斎藤 僕らは大会を通してどんどん成長していく感覚があったんですけど、どうでしたか。
島袋 それは強く感じました。やっぱり僕らからすれば、対戦相手は甲子園の常連校ばかりで、そうしたところと戦えるというワクワク感もありますし、がんばっていこうとする中で成長を感じていました。
斎藤 優勝した選手権大会では800球近く投げていますが、甲子園で得られたこと、逆に、もっとこうしておきたかったなと思うことってありますか。
島袋 自分ひとりで投げ抜くという気持ちで準備していたので、長い時間マウンドに立てて幸せだったなって。斎藤さんも甲子園で948球を投げているじゃないですか。
斎藤 最後の方は4連投で、再試合にもなって、だいぶ疲れてはいたんですが、変な痛みもなく、気持ちでなんとかなるかなって最後まで投げられたんですけど。あのときはいい思い出かな。投げてて楽しかったじゃないですか。
島袋 幸せな時間でした。高校生のときしか味わえない時間だったなと。斎藤さんは決勝で再試合になって、1試合で終わりだったところを、もう1試合投げることになったとき、いろんな感情があったのではないですか。
斎藤 駒大苫小牧(南北海道)相手に1対1で引き分け再試合になったんですけど、正直ここまでいい試合ができるとは思っていなくて。だから、もう1試合同じようなピッチングができるかなと不安でした。体もきついし、どうなのよと思ったんです。終わってみれば優勝だったからよかったんですけど、長かったなあというのが率直な思い出です。あの当時は、早く終わって欲しいと思っていました。
もし、もう1回甲子園で投げろと言われたら、投げたいですか。
島袋 始球式で投げたいです。1球だけ、バーンと。
斎藤 決勝前に、監督や仲間とどんな話をしたか覚えていますか。僕は、決勝再試合で、翌日も試合があるとなったとき、和泉実監督は「おまえら、よくやったよ」という雰囲気なのかなと思っていたら、その日の夜、監督が、「明日は絶対に取りに行くぞ」と活を入れたんです。それが印象的で。だからこそ僕らは次の日(の再試合)に初回から攻めのプレーができたと思っているんですけど。
島袋 前日は、対戦相手のデータをまとめて、僕らは早くミーティングを閉じた記憶があります。
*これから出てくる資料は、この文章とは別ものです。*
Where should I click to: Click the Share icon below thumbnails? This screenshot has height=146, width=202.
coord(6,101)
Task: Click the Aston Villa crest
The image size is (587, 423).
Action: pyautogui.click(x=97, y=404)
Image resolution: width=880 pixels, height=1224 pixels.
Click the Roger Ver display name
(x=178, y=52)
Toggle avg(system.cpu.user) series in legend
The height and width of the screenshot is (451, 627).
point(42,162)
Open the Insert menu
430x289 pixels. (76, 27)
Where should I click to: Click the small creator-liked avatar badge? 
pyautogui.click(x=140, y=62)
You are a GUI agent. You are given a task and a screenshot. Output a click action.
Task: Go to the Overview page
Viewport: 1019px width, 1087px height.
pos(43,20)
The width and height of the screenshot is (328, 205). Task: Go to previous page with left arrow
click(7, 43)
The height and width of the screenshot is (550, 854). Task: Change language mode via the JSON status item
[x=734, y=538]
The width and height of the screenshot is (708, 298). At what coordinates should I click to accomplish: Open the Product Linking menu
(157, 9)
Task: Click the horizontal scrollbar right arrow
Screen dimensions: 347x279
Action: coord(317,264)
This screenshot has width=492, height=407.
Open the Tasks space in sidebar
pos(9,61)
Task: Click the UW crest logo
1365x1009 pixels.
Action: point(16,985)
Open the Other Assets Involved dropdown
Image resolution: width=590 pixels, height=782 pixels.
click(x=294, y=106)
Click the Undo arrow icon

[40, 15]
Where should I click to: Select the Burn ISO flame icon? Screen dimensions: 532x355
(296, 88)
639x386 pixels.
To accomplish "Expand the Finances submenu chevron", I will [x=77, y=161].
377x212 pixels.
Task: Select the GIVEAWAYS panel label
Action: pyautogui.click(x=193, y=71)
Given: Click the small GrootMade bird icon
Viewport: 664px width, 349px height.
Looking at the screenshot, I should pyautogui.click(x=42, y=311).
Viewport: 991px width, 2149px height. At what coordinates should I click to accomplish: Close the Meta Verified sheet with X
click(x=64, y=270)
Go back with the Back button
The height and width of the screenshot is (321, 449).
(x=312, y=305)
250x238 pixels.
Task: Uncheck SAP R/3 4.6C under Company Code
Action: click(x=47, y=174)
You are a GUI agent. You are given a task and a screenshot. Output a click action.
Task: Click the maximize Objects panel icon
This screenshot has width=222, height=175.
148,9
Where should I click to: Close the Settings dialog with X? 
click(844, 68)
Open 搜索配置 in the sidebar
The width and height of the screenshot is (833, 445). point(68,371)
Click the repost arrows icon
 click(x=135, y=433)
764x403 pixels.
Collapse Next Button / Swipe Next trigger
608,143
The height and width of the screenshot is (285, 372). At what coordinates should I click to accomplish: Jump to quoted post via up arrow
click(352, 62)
ただ、決勝が終わった後に、我喜屋優監督から、「お疲れさん」「頑張ったな」という言葉をもらったときは、ああ、頑張ってきてよかったなあと。それを一番覚えています。ちょっと認められたかなと。
斎藤 あのときのメンバーとは今も会うことはありますか。
島袋 コロナ前は結婚式に同級生で集まってどんちゃんしてたんですけど、いまはコロナで、県外組もなかなか帰って来られないので、少人数で集まっています。
斎藤 僕たちはすごく集まります。グループLINEとかもあるし、よくコミュニケーションをとっています。当時の話もよくしますし、そんなのが楽しいじゃないですか。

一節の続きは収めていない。